▶ **EXTRACTED INFORMATION**:

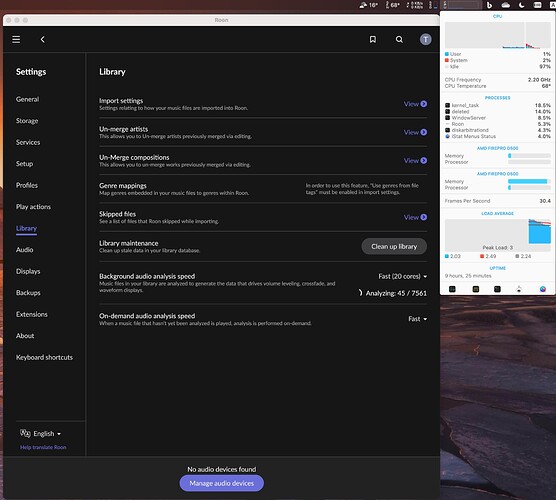View the Skipped files list
Viewport: 556px width, 500px height.
[x=415, y=217]
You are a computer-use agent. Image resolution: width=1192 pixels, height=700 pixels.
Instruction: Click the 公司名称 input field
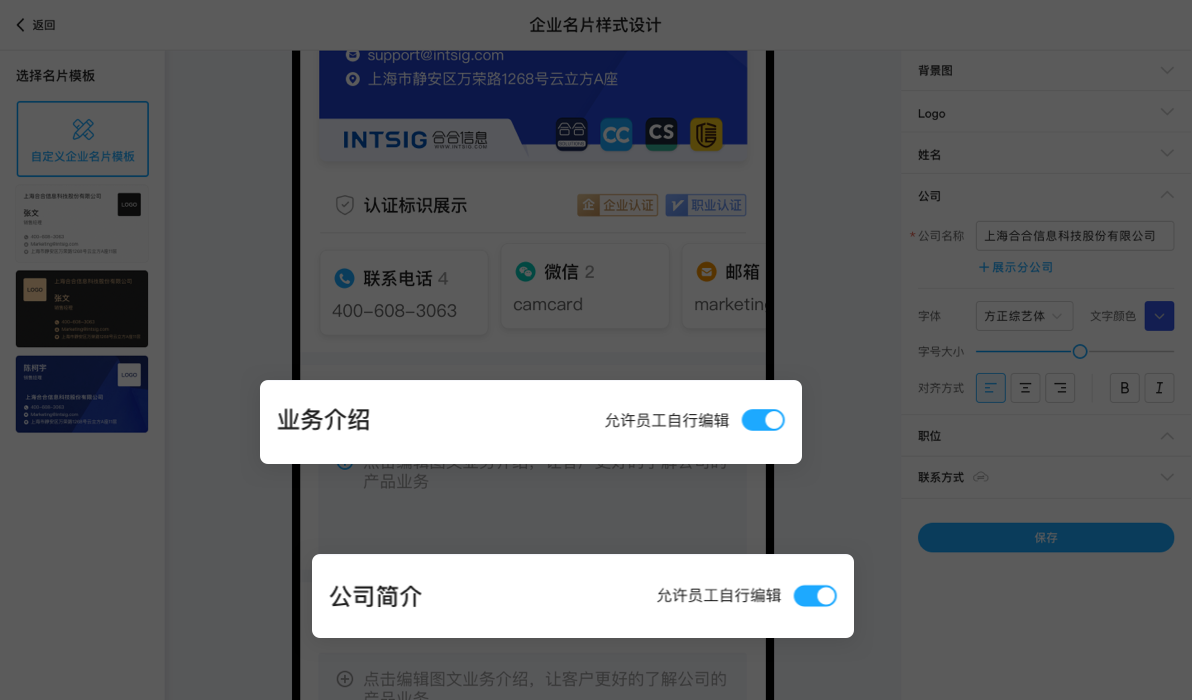point(1075,236)
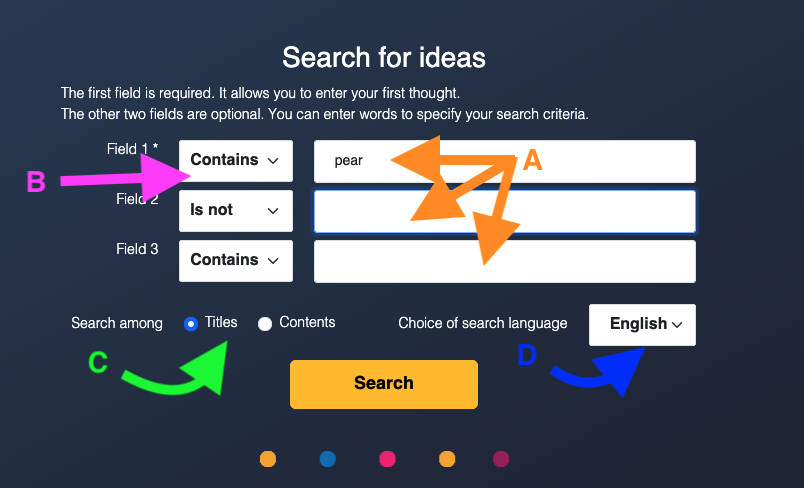
Task: Click chevron arrow in Field 3 dropdown
Action: 273,260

▶ **PROBLEM DETAILS**: Only the lines from the one with "You are a computer-use" through the final line of the entries above should be transcribed, exactly and without pictures.

▶ **RESULT BELOW**:
You are a computer-use agent. Image resolution: width=1192 pixels, height=700 pixels.
Instruction: Click the 公司名称 input field
point(1075,236)
Task: Click chevron arrow in Field 3 dropdown
Action: 273,260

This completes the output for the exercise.